→ **Your goal**
Below are entries to be transcribed exactly; exclude the pictures from the copy.

(Saved entries)
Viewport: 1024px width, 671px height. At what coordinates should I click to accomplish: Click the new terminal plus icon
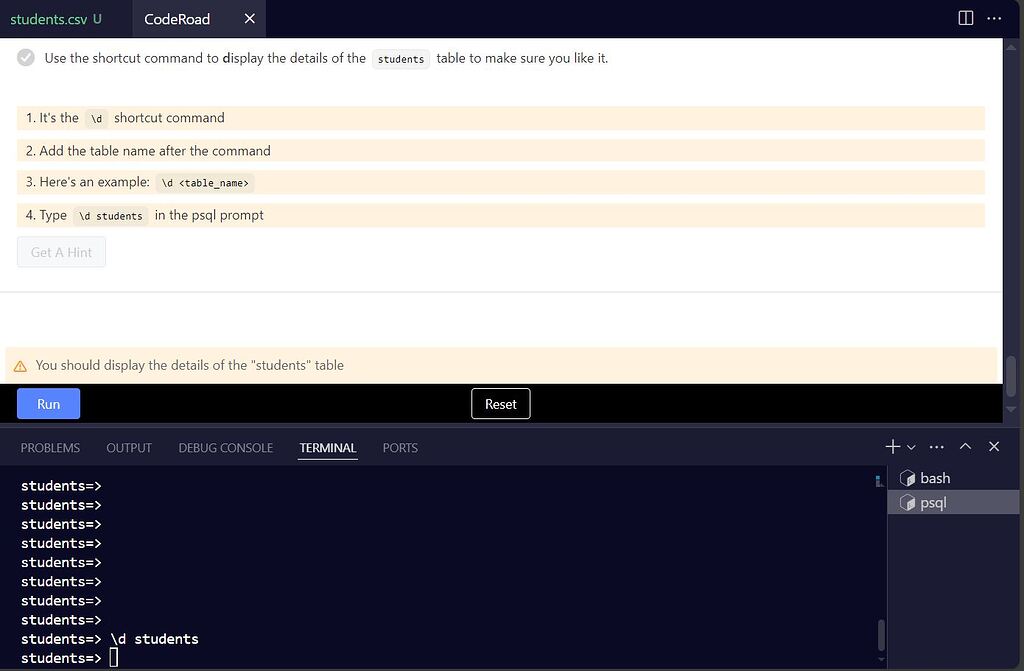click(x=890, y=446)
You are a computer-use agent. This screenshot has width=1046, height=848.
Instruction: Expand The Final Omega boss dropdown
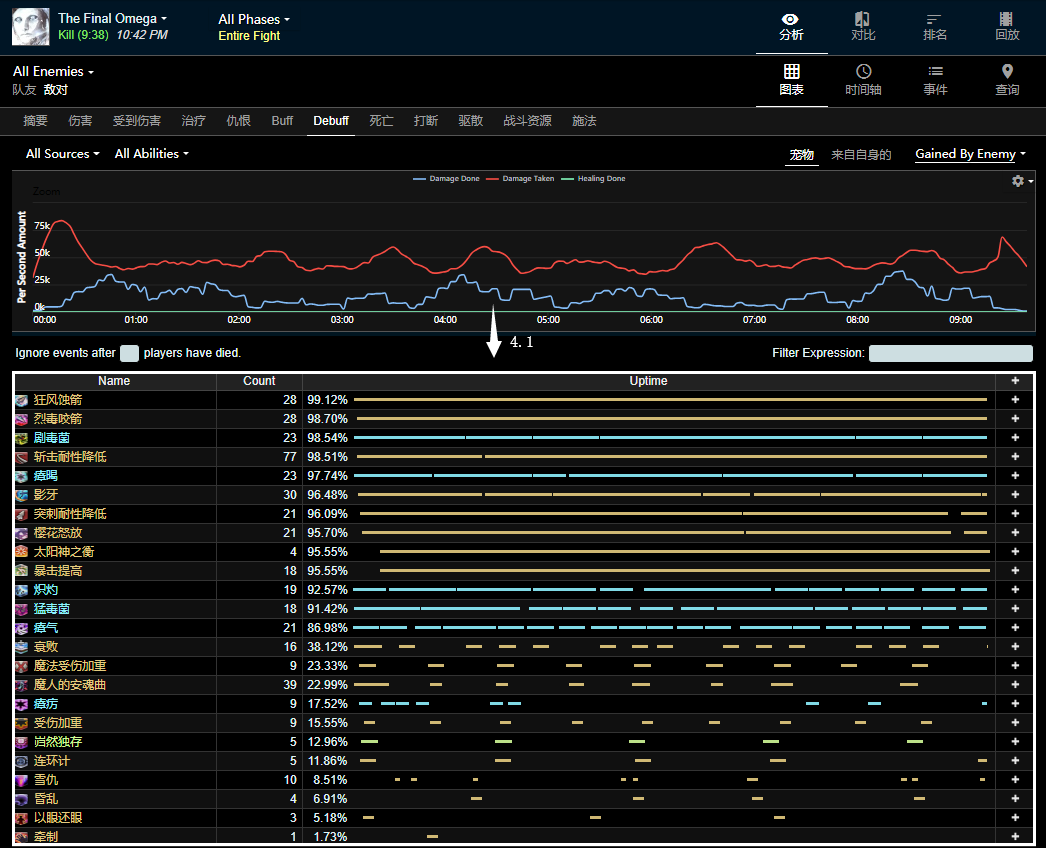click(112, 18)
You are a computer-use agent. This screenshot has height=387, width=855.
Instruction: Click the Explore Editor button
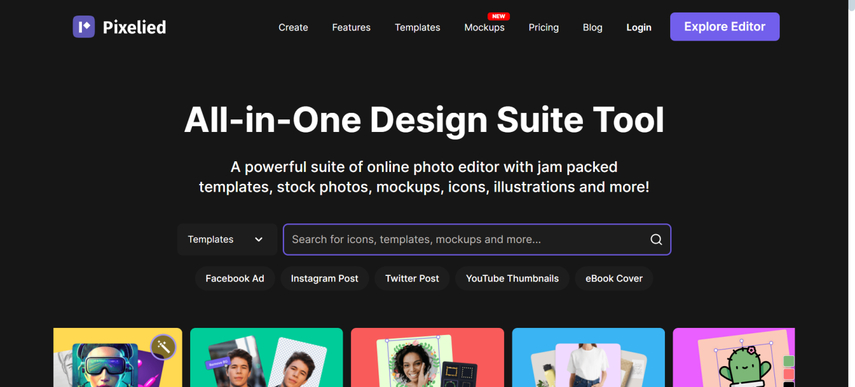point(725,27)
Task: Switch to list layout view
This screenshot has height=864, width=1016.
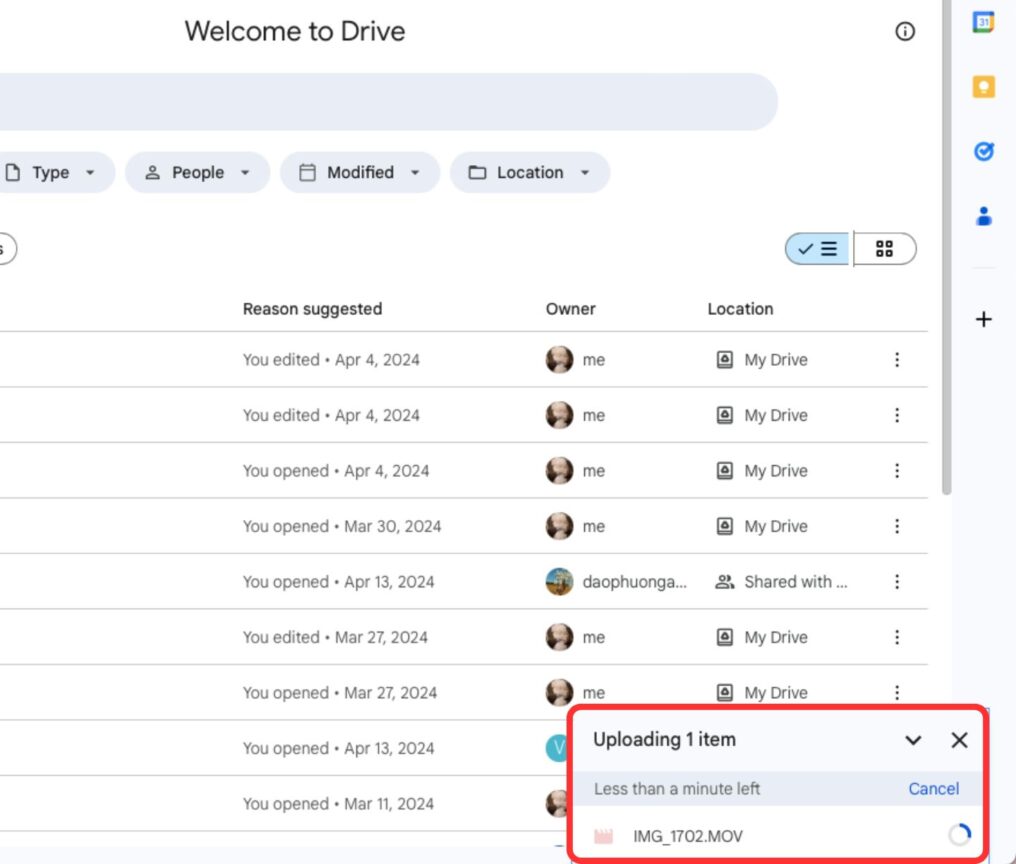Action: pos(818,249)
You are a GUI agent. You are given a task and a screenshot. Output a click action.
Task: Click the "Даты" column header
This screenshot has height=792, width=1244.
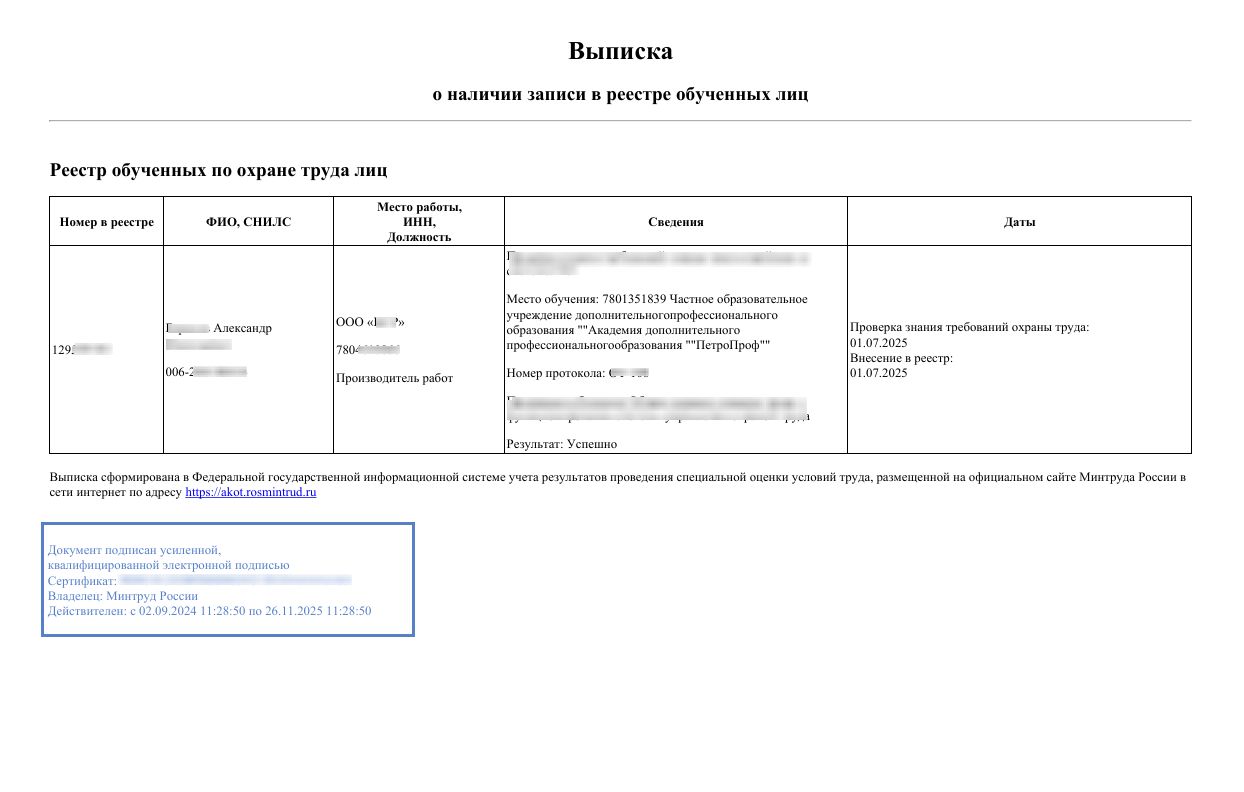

→ **Answer area**
Viewport: 1024px width, 671px height. At what coordinates should I click to accomplish: Click the new terminal plus icon
click(x=890, y=446)
You are a computer-use agent. This screenshot has width=1046, height=848.
Instruction: Expand The Final Omega boss dropdown
click(112, 18)
You are a computer-use agent. This screenshot has height=387, width=855.
Instruction: Click the Explore Editor button
point(725,27)
Task: Switch to list layout view
This screenshot has height=864, width=1016.
Action: pos(818,249)
You are a GUI agent. You are given a task and a screenshot. Output a click action.
Task: Click the "Даты" column header
This screenshot has height=792, width=1244.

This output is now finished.